You might call this first feature "well known versus obscure movies". Unfortunately, you have to come up with interpretations of these features - they're just whatever your ratings data suggests:

julia> IncrementalSVD.show_item_feature(model, 2)
3706-element Array{String,1}:
 "Batman (1989)"                                  
 "Superman (1978)"                                
 "Die Hard (1988)"                                
 "Indiana Jones and the Last Crusade (1989)"      
 "Wayne's World (1992)"                           
 "Rocky (1976)"                                   
 "Blues Brothers, The (1980)"                     
 "Ferris Bueller's Day Off (1986)"                
 "Star Trek: The Wrath of Khan (1982)"            
 "Untouchables, The (1987)"                       
 "Sneakers (1992)"                                
 "Raising Arizona (1987)"                         
 "Predator (1987)"                                
 "Good Morning, Vietnam (1987)"                   
 "Robocop (1987)"                                 
 "Indiana Jones and the Temple of Doom (1984)"    
 "Big (1988)"                                     
 ⋮                                                
 "Lady Vanishes, The (1938)"                      
 "Run Silent, Run Deep (1958)"                    
 "Shadow of a Doubt (1943)"                       
 "8 1/2 (1963)"                                   
 "Affair to Remember, An (1957)"                  
 "Shall We Dance? (1937)"                         
 "Pawnbroker, The (1965)"                         
 "Laura (1944)"                                   
 "Central Station (Central do Brasil) (1998)"     
 "Bicycle Thief, The (Ladri di biciclette) (1948)"
 "General, The (1927)"                            
 "Dancer in the Dark (2000)"                      
 "Anatomy of a Murder (1959)"                     
 "Grand Illusion (Grande illusion, La) (1937)"    
 "City Lights (1931)"                             
 "Yojimbo (1961)"                                 
 "400 Blows, The (Les Quatre cents coups) (1959)"

The second feature is more obviously something like "art house versus mainstream blockbuster". The model also lets investigate similar users and user features just like we did with items, it's just not that interesting to look at the anonymized user ids in these public data sets.

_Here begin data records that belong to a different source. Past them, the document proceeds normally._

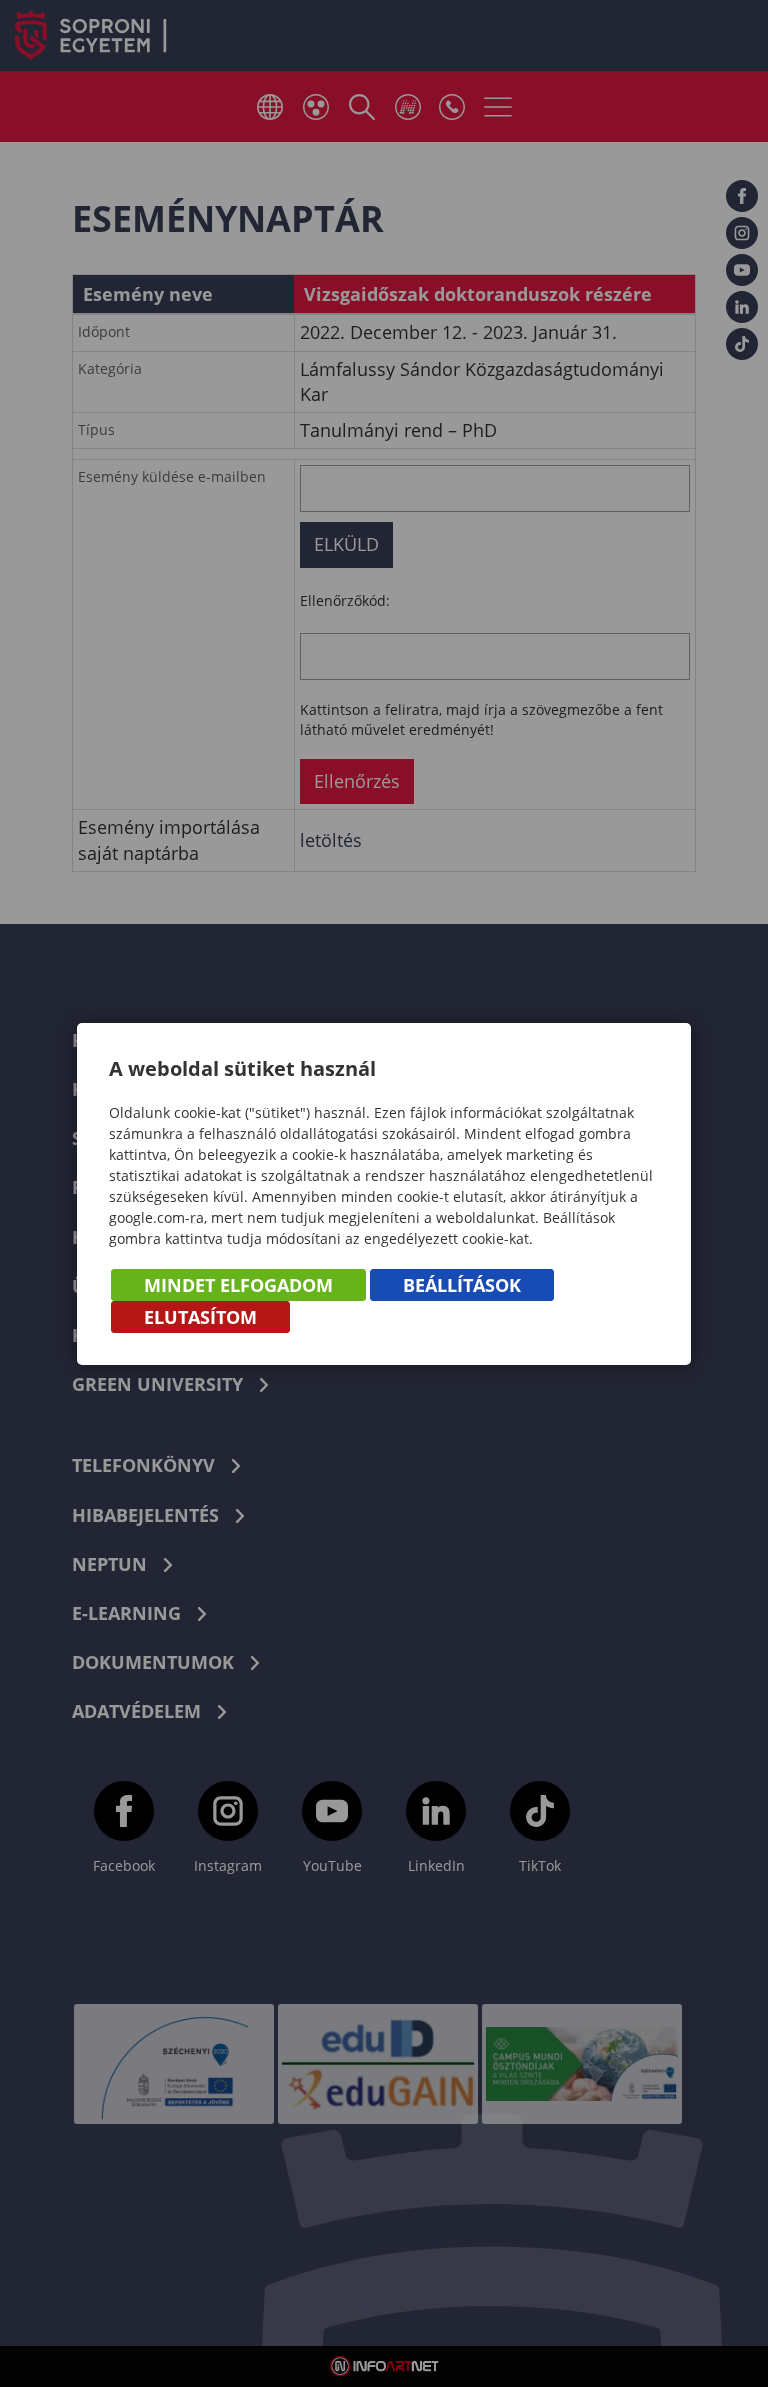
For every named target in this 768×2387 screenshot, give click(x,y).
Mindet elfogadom (238, 1285)
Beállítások (462, 1285)
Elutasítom (200, 1317)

If you wanted to, say, create a dating site and suggest partners based on movie/book ratings, those user-centric functions might be more interesting to explore.

Finally, you can use the model to get predicted numeric ratings for specific users and movies. Let's look a little closer at one particular user:

julia> IncrementalSVD.user_ratings(rating_set, "3000")
100-element Array{(ASCIIString,Float64),1}:
 ("Gattaca (1997)",5.0)                                       
 ("Groundhog Day (1993)",5.0)                                 
 ("When Harry Met Sally... (1989)",5.0)                       
 ("American Beauty (1999)",5.0)                               
 ("Brazil (1985)",5.0)                                        
 ("Twelve Monkeys (1995)",5.0)                                
 ("Time Bandits (1981)",5.0)                                  
 ("One Flew Over the Cuckoo's Nest (1975)",5.0)               
 ("Brothers McMullen, The (1995)",5.0)                        
 ("Dances with Wolves (1990)",5.0)                            
 ("Defending Your Life (1991)",5.0)                           
 ("Babe (1995)",5.0)                                          
 ("Princess Bride, The (1987)",5.0)                           
 ("Caddyshack (1980)",5.0)                                    
 ("Rock, The (1996)",5.0)                                     
 ("Star Wars: Episode V - The Empire Strikes Back (1980)",4.0)
 ("Batman Returns (1992)",4.0)                                
 ⋮                                                            
 ("Total Recall (1990)",2.0)                                  
 ("Mad Max (1979)",2.0)                                       
 ("True Lies (1994)",2.0)                                     
 ("Empire Records (1995)",2.0)                                
 ("Dark Crystal, The (1982)",2.0)                             
 ("Simon Birch (1998)",2.0)                                   
 ("Romancing the Stone (1984)",2.0)                           
 ("Dirty Dancing (1987)",1.0)                                 
 ("Star Trek VI: The Undiscovered Country (1991)",1.0)        
 ("Mission: Impossible (1996)",1.0)                           
 ("Sudden Death (1995)",1.0)                                  
 ("Jewel of the Nile, The (1985)",1.0)                        
 ("Flashdance (1983)",1.0)                                    
 ("Blind Date (1987)",1.0)                                    
 ("Blue Lagoon, The (1980)",1.0)                              
 ("Sphere (1998)",1.0)                                        
 ("Grease 2 (1982)",1.0)

Among other things, this user seems to love movies about dystopian futures (Gattaca, 12 Monkeys, Brazil) and dislike movies that involve dancing (Dirty Dancing, Flashdance, Grease 2). So what might that user think of another dystopian future movie like Blade Runner?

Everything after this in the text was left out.